Treatment of co-dependency
The overwhelming majority of co-dependents are women, since the post-adolescence to adulthood with small children, and even older. They feel weak and set aside. Build an "I" false and do not know the "I" lost. Childhood were, perhaps, subject to oppressive rules, with coarctation of the expression of feelings.
Initially, the objective is a mission of "saving" the other, often endowed with a problematic character or a predisposition to compulsive behaviors. Reach the height of feeling almost more than the circumstances themselves involved in them!
Later, however, the lack of appreciation of the other co-dependent triggers in the anger, which will expand to take up a proportion of unrestrained anger on others and themselves. This is a cycle that expands the emotional fragility of the dependent person, having given everything because there were no changes. In practice, the co-dependent does is perpetuate the problems of others disclaims them of their actions.
The stoned in love tend to destroy the love itself. On the basis of all its projects is the desperate need for security. Unrealistic expectations, however, are likely to spill over into disappointment and resentment.
In the treatment of co-dependency, as happens under other additions, the most important is that the patient should focus on themselves and become aware of your situation. It is the realization of the emptiness, the lack of identity, anger motivated by the lack of correspondence of his dedication, which calls for help. This support is essential to identify their own vulnerabilities and try to fill that void with the addition to the people.
Understanding the roots of the problem is the first step in a series of small steps over the thoughts and feelings, in order to change behavior. It is common to the dependent affective, the "savior" to feel guilty about the situation and then think themselves the duty to solve. On the other hand, it is back to its past, tracing possibly a timeline to try to understand the times and patterns of behavior. This is a disease that is based on children's unmet needs.

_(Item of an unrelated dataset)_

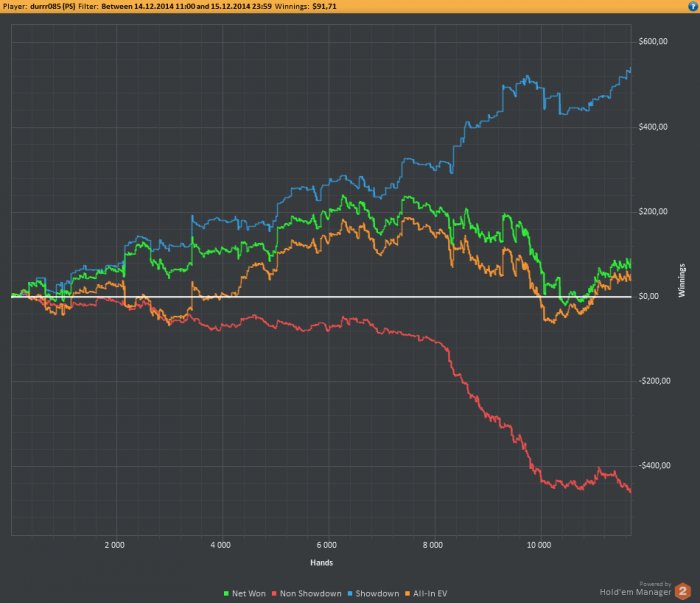Screen dimensions: 700x603
Task: Click the Powered by Hold'em Manager text
Action: coord(635,589)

Treatment for co-dependency provides the experience of skilled technicians, trained to be more than good listeners, professionals who convey trust and hope in new ways of life.
When people start to like each other - than they are actually not what they thought was so made or the relationship they had with others - when they learn to express their feelings and needs appropriately acquire the perception of its limits, a new perspective on themselves and begin a healing process of wounds.

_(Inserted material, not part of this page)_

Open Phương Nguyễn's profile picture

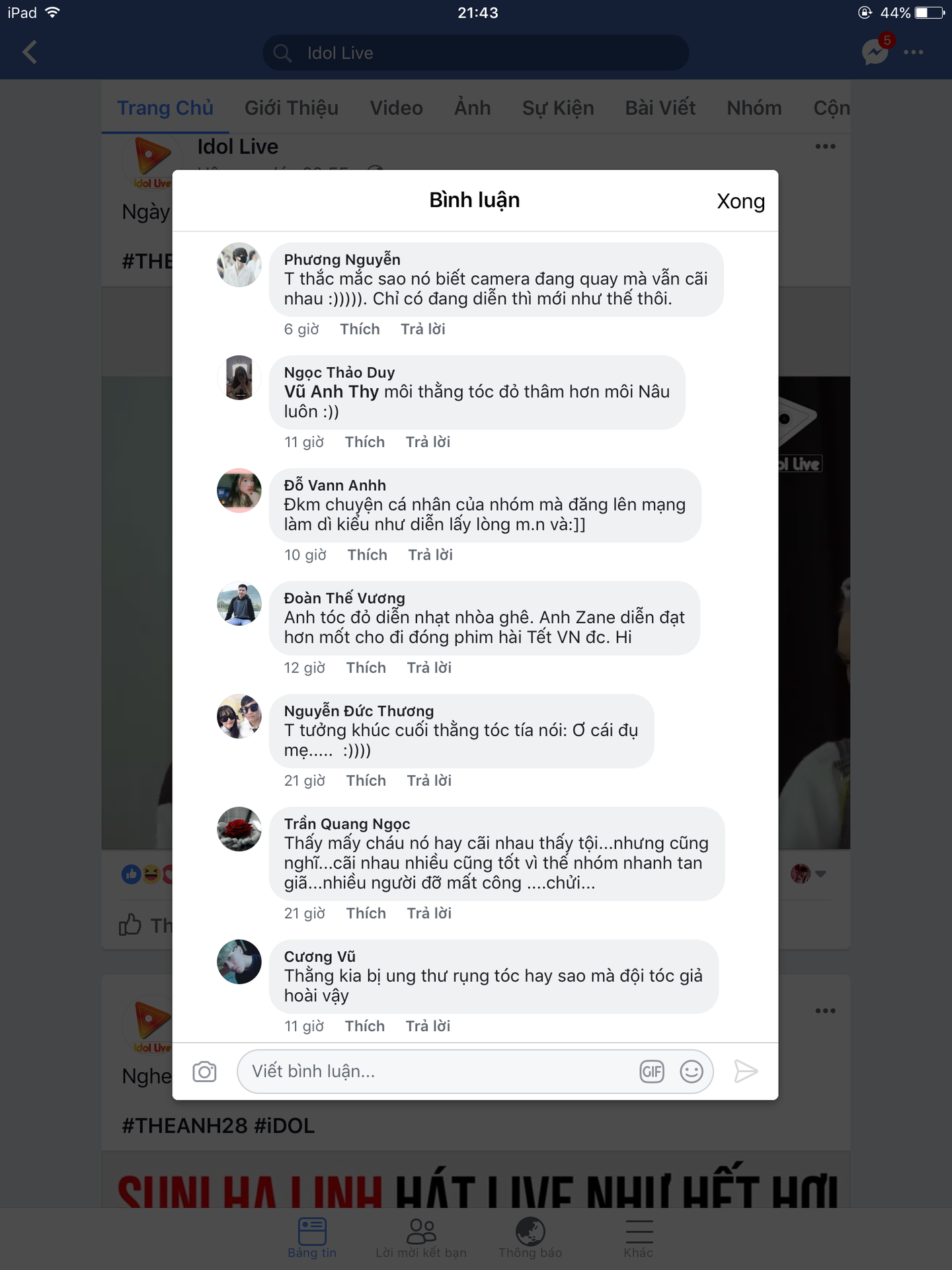239,265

It is resistance to change that makes change difficult, but treatment for co-dependency points to new possibilities of choice, control teaches control and criticizing the self-criticism, provides elements that allow the substitution of the values and models when they received do not encourage self-esteem, reduces stagnation staff that the patient was voted out of fear of change away from dependence on others as a means of solving problems, blame the co-dependent for their own well-being.